> I notice that this graph is suggesting something happened around 2011 that impacted everyone, and disproportionally impacted only liberal girls.
The author uses this point to (IMO) bash liberal views as forcing kids to act depressed. A lot of the article was subtly tainted with the authors personal politics, and I think this is one of the times they distracted themselves with their own views.
> Another aspect of liberal politics is the focus on various forms of identity, including demands for how kids must react to things and then potentially severe punishment if caught reacting the ‘wrong’ way...
I was a high schooler in 2011. Thats basically when phones started to get common (in my rich, liberal, suburb at least). I do think it's more likely that the introduction of 24/7 social media that is in-person during the school day would have a worse and immediate affect for girls. This assumes that liberal girl is actually upper middle class and suburban or urban (who would have a family that provided them a phone in high school).
I think the author made a lot of good recognitions elsewhere, but this line of logic just read like political bias.
> Car dependent design predates homes being prisons
Part of the home-as-prison is from fear of being outside/out of reach. That has existed in large pockets of our society for a very long time. Cars have not improved that reality for many people and have actually made it worse in many ways. eg: Predators now have as much range as they can drive in a day... or rich predators have as much range as they can fly in a day.
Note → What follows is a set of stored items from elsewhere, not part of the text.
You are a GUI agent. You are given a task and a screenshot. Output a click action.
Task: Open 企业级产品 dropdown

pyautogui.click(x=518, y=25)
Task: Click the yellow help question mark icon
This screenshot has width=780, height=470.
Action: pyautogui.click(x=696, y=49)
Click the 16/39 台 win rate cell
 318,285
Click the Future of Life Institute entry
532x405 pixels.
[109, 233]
This reminds of this "This American Life" piece [0] focused on people who just couldn't distance themselves from the world going the way it is, the fight for the climate eating their whole lives and impacting their family and social life. That's an extreme, and the reason why it ends in a podcast, but I'd imagine a lot of people sharing part of the same path.
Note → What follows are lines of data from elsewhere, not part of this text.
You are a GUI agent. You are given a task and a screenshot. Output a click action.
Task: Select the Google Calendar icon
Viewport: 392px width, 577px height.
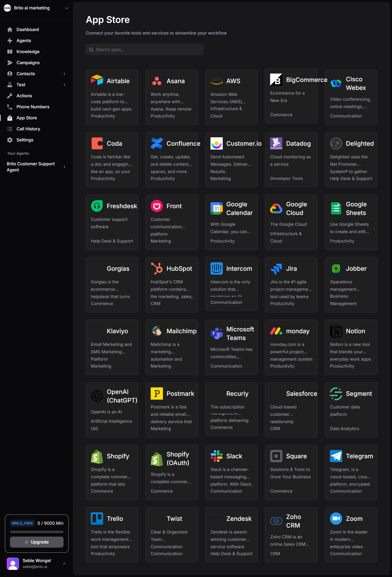216,208
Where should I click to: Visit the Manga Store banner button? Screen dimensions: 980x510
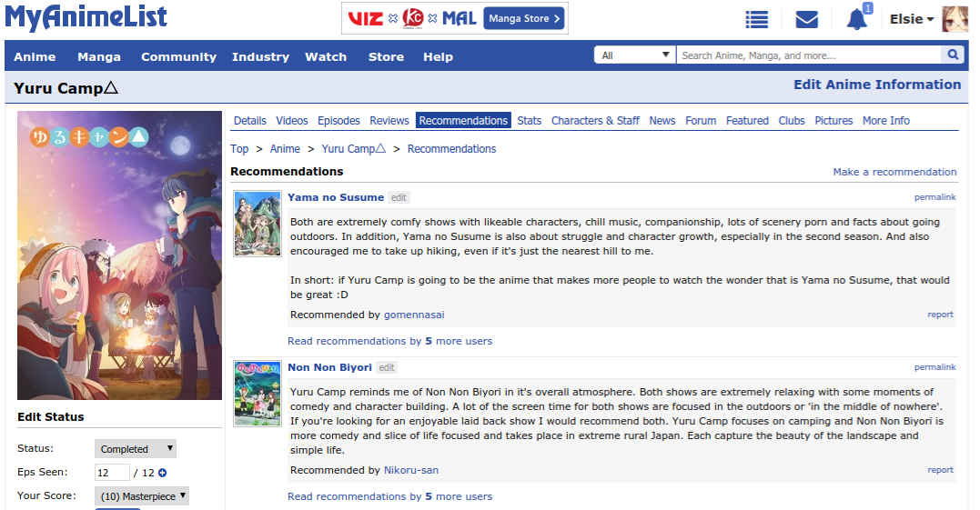click(x=525, y=18)
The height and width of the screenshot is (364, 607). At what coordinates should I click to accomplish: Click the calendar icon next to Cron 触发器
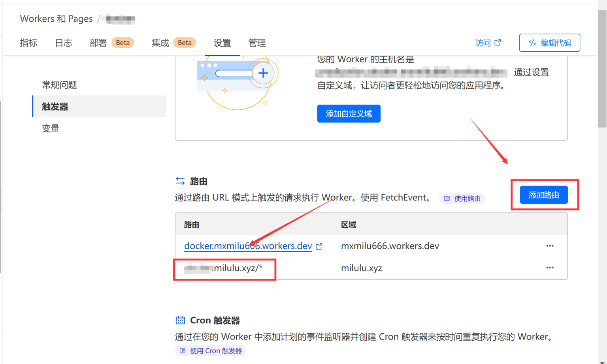point(180,320)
Decades ago the main threat in the "west" was if nations went to nuclear war, with the hope that nothing drastically changes. Accessorily, not going to war for oil was also on the table. So basically, we'd be fine if we kept the status quo.
Right now the main concern would be wether we can drastically change our societies, which is just so much more of an ununtainable goal than the status quo.
People who are poised to be anxious about the future are just so much more fucked in the current climate that decades or centuries before, IMHO.
> As was the concern 150 years and 40 years ago. The report from the Club of Rome was the OG IPCC.
The difference is on the public ingesting the information I think.
The previous generation was raised in a climat of growth, and the notion of producing/consuming too much just doesn't resonate with most. A few decades ago, reports on pollutions were also met with a kind of "technology will fix that" attitude, as technology effectively fixed a lot of the existential problems they've seen in their life
The current generation looking at IPCC doesn't have that background. They had the societal and environmental issues thrown at them from the start, whith adults showing a very clear "our kids can deal with it" attitude.
Reports of future climate issues resonate a lot differently to the current generation IHMO.
Nobody knew it. We might be on the brink of a fantastic future right now.
But, there was an economic crisis, there was a cold war, and there were serious worries about the environment and sustainability (Club of Rome's report). "No future" was the motto.
So, my point is: a feeling of doom isn't the difference that could explain the change in attitude/perception. Phones and social media are very viable candidates, though, given the repeatedly shown effect on mental health.
Everyone back then thought nuclear holocaust could happen any day.
Of course, that's true right now too, but for a long period between 1991 and recent years, the idea of nuclear armageddon seemed like a bad memory from the Cold War.
We've deprived kids of the future, and we've removed most places where kids can be kids.
Edit: the latter part is especially true in the US. I think Europe is a much better place for kids and teens.
Let's blame phones and social media.